[Data shown Boundary: Start]

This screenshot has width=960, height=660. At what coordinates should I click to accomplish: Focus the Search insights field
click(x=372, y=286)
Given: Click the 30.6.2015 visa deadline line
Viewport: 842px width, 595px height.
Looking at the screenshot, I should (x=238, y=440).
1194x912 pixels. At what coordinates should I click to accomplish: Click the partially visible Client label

[Data shown Boundary: End]
[Data shown Boundary: Start]

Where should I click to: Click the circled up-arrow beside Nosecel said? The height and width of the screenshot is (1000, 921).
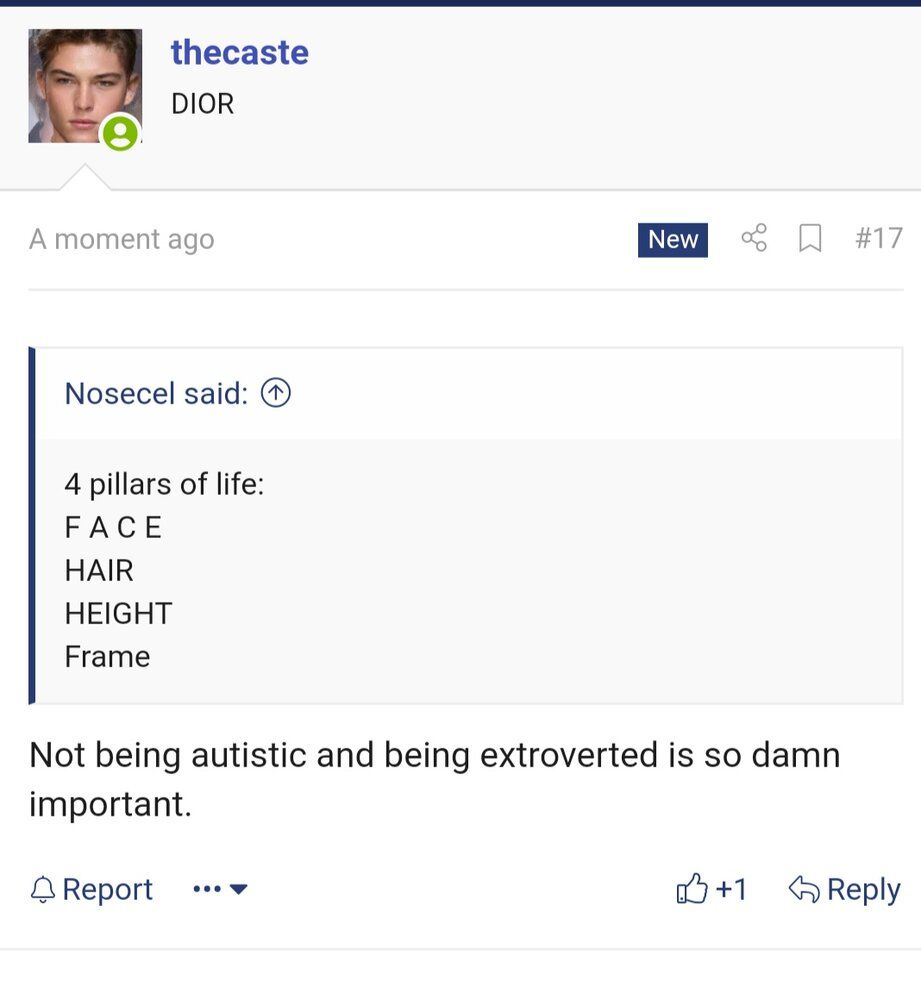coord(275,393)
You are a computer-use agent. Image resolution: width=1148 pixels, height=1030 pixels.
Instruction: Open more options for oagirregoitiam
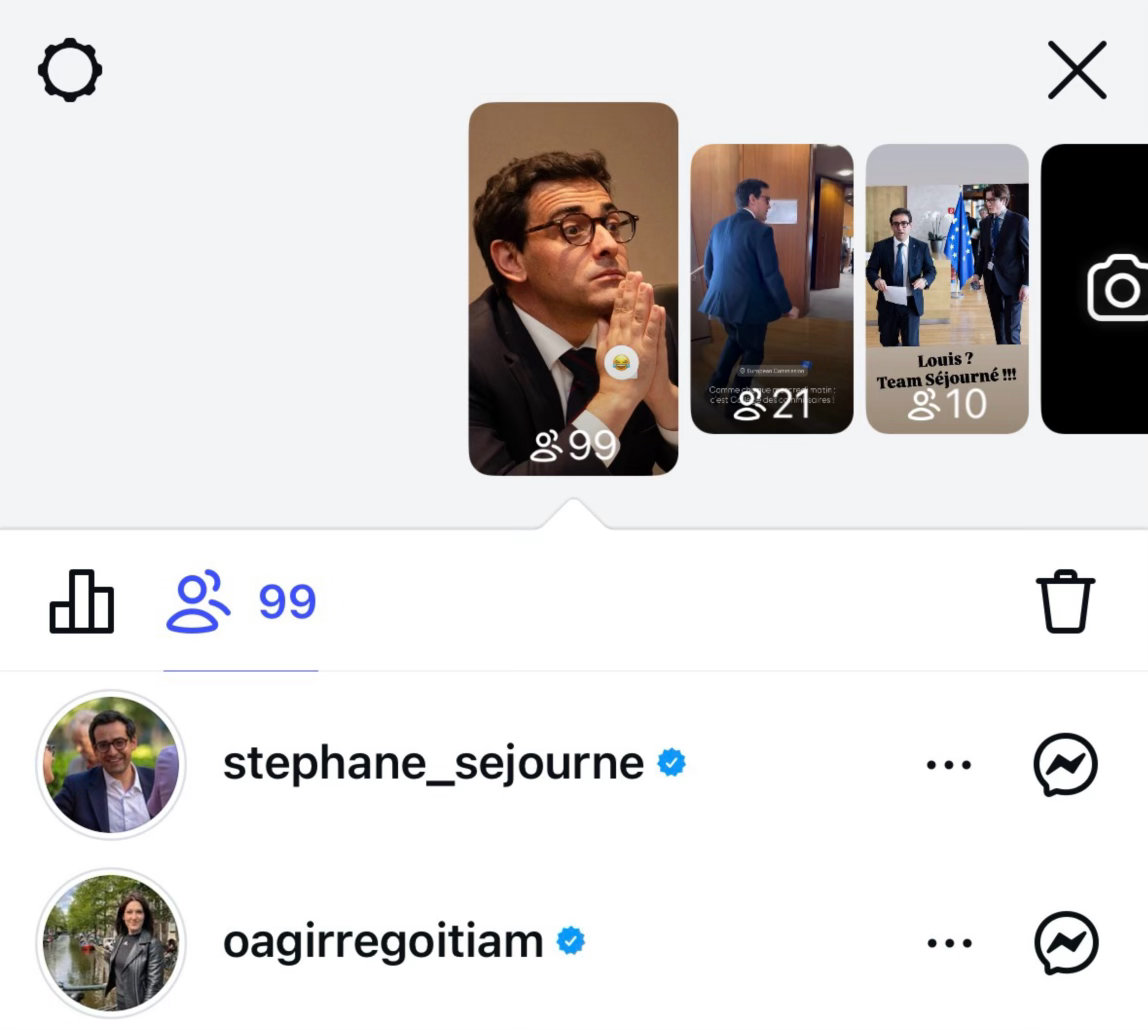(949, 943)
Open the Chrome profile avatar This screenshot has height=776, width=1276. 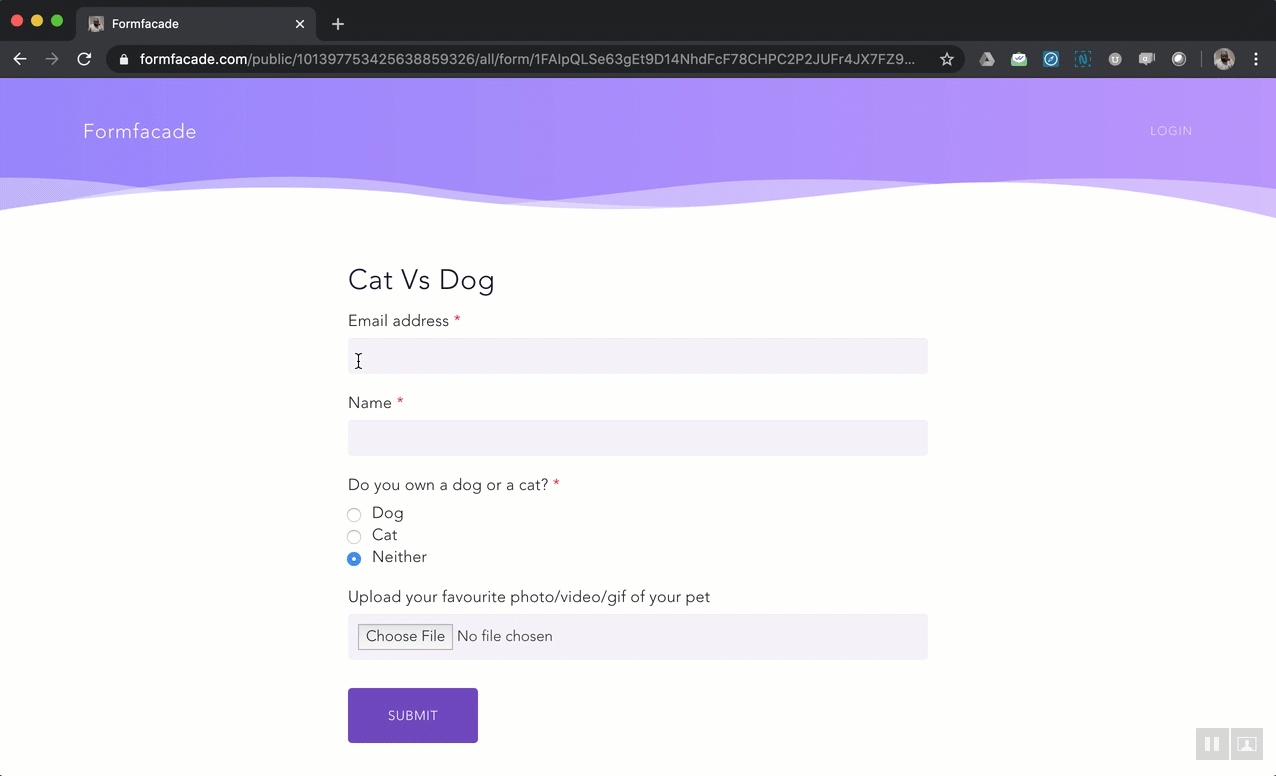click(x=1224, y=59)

[Data shown Boundary: End]
[Data shown Boundary: Start]

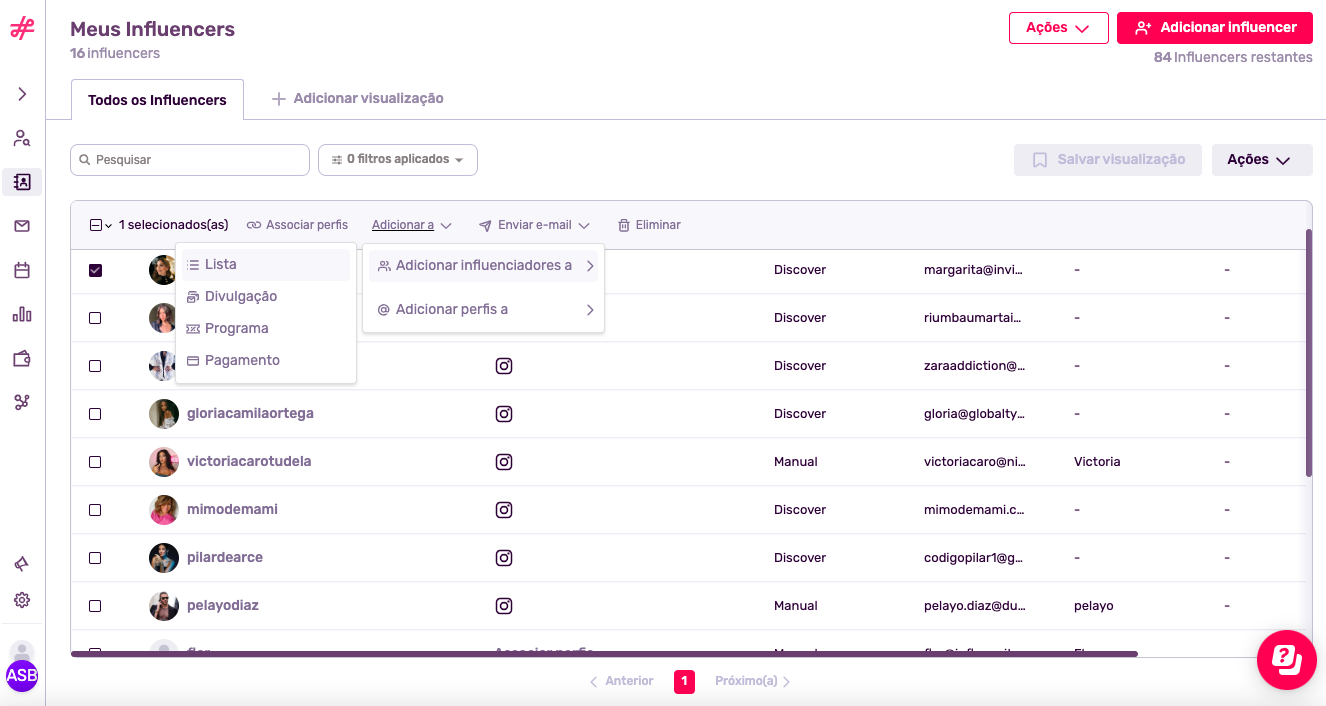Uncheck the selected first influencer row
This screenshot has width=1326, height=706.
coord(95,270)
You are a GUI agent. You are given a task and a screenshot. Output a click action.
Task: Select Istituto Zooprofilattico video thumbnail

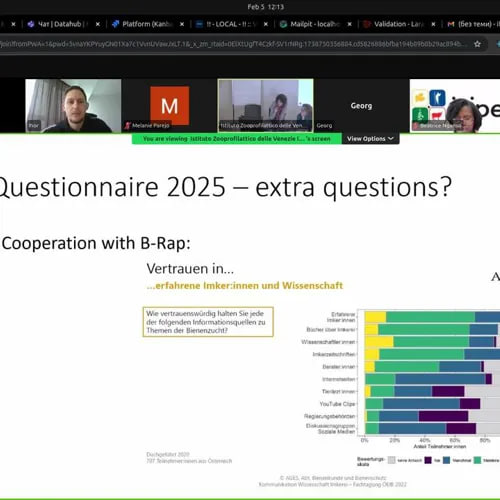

[Data shown Boundary: End]

Task statement
Of the lines above, output exactly those from the line bearing "This screenshot has width=960, height=660." through the line bearing "1194x912 pixels. At", inclusive.

Response for this exercise
This screenshot has width=960, height=660. At what coordinates should I click to accomplish: Focus the Search insights field
click(x=372, y=286)
Given: Click the 30.6.2015 visa deadline line
Viewport: 842px width, 595px height.
Looking at the screenshot, I should (x=238, y=440).
1194x912 pixels. At what coordinates should I click to accomplish: Click the partially visible Client label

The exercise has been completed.